Oh, say chums of the new PM, the reality is that he is a man of liberal instincts, a man who may have campaigned alongside the most disreputable of right-wing populists for the UK to leave the EU, but the truth about him is that now he is in office, he will reveal himself to be a man of the centre.

He will not. Those who believe in a pragmatic politics, one that reaches out to both left and right and, in the process, helps create something imperfect but fair are no longer of use to Johnson. And, in any case, those voters – the type who helped him to victory in two London mayoral elections, are now wise to him. Johnson has burned those bridges.

And so now the great and noble office of prime minister is held by a huckster, a bullshitter, a fraud.

In the face of this bleak reality, the Labour Party should be soaring in the polls. Opposition leader Jeremy Corbyn should be a shoo-in to defeat Johnson and his freak brood.

But Corbyn is every bit as immoral – every bit as dishonest – as Johnson.

Trapped by the inadequacy of his intellect in a world where left-wing ideological purity is the most important quality in a leader, Corbyn simply doesn’t care about those who rely on a strong, viable Labour Party to challenge the excesses of Johnson’s right-wing Tories.

Nothing more perfectly encapsulates Corbyn’s failure to engage with the here and now than his recent visit to the Durham Miners’ Gala, an event at which leftist cliché after leftist cliché is greeted with cheers from the crowd.

Corbyn’s Labour Party is focused on how the past might have been rather than what the future should be.

On Brexit, he puts his personal Euroscepticism before the wishes of the majority of his party, who would very much like Labour to be leading the battle to stop or, at the very least ameliorate, the most damaging impact of the UK’s departure from the EU.

Corbyn, feted by acolytes as a man of uncommon principle, is the left buttock of the arse now mooning at us all.

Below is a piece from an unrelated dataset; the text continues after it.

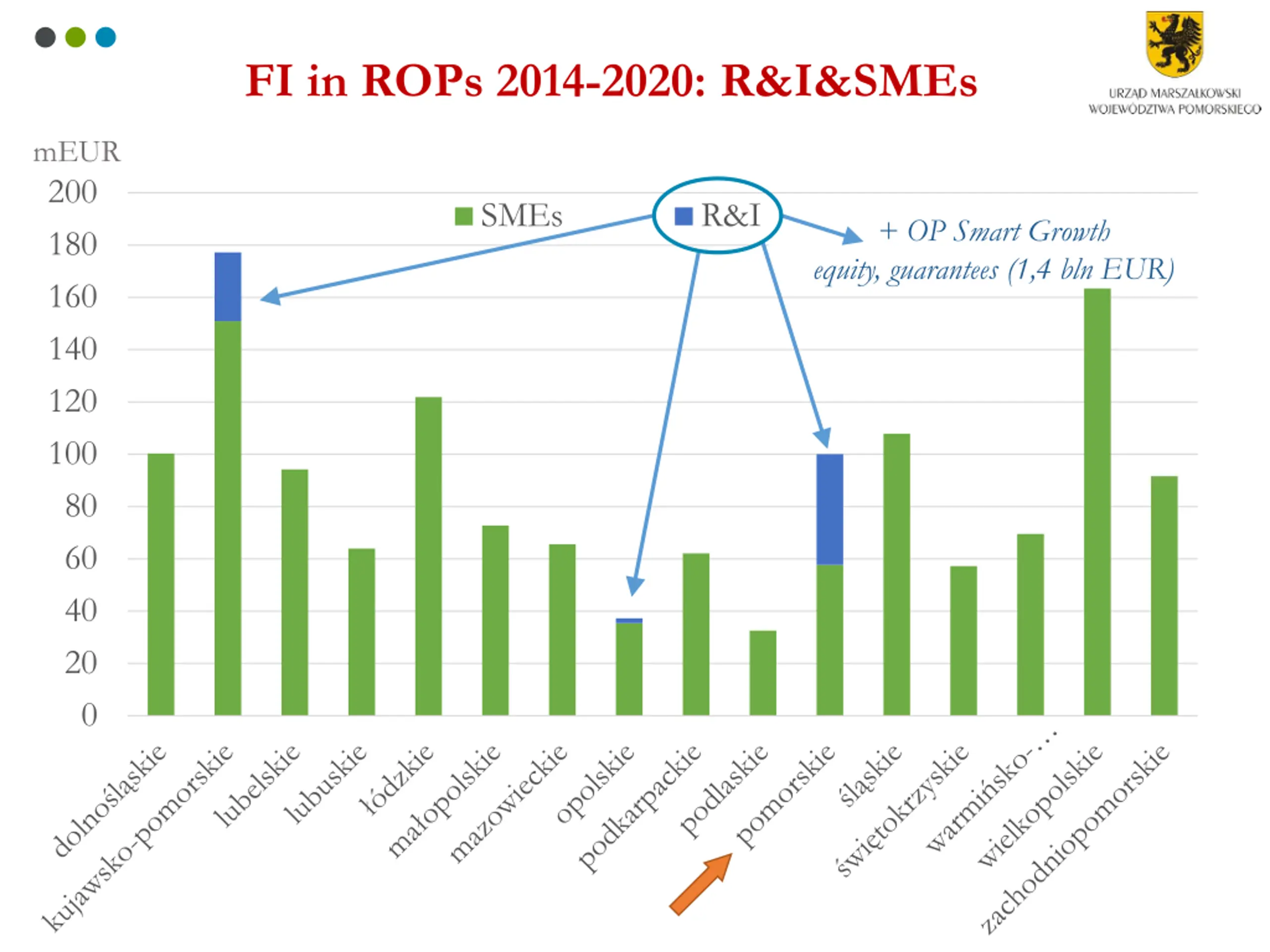Click the blue dot at top left
1270x952 pixels.
(106, 37)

We can look back at political leaders of the past – even such controversial, indeed, hated figures as Margaret Thatcher and Tony Blair, and make the case that they were driven by an instinct for public service. It is very difficult to locate any such engine under the bonnets of Boris Johnson and Jeremy Corbyn. They are ideologues – Johnson by convenience, Corbyn by a lack of imagination – whose egos must be satisfied, even if it is at the expense of the United Kingdom’s best interests.

I no longer see the best in those who lead us. Instead, I fear we are witnessing the painful death of the honourable instinct towards public service.

The present, I’m afraid, is a foreign country. They do things differently here.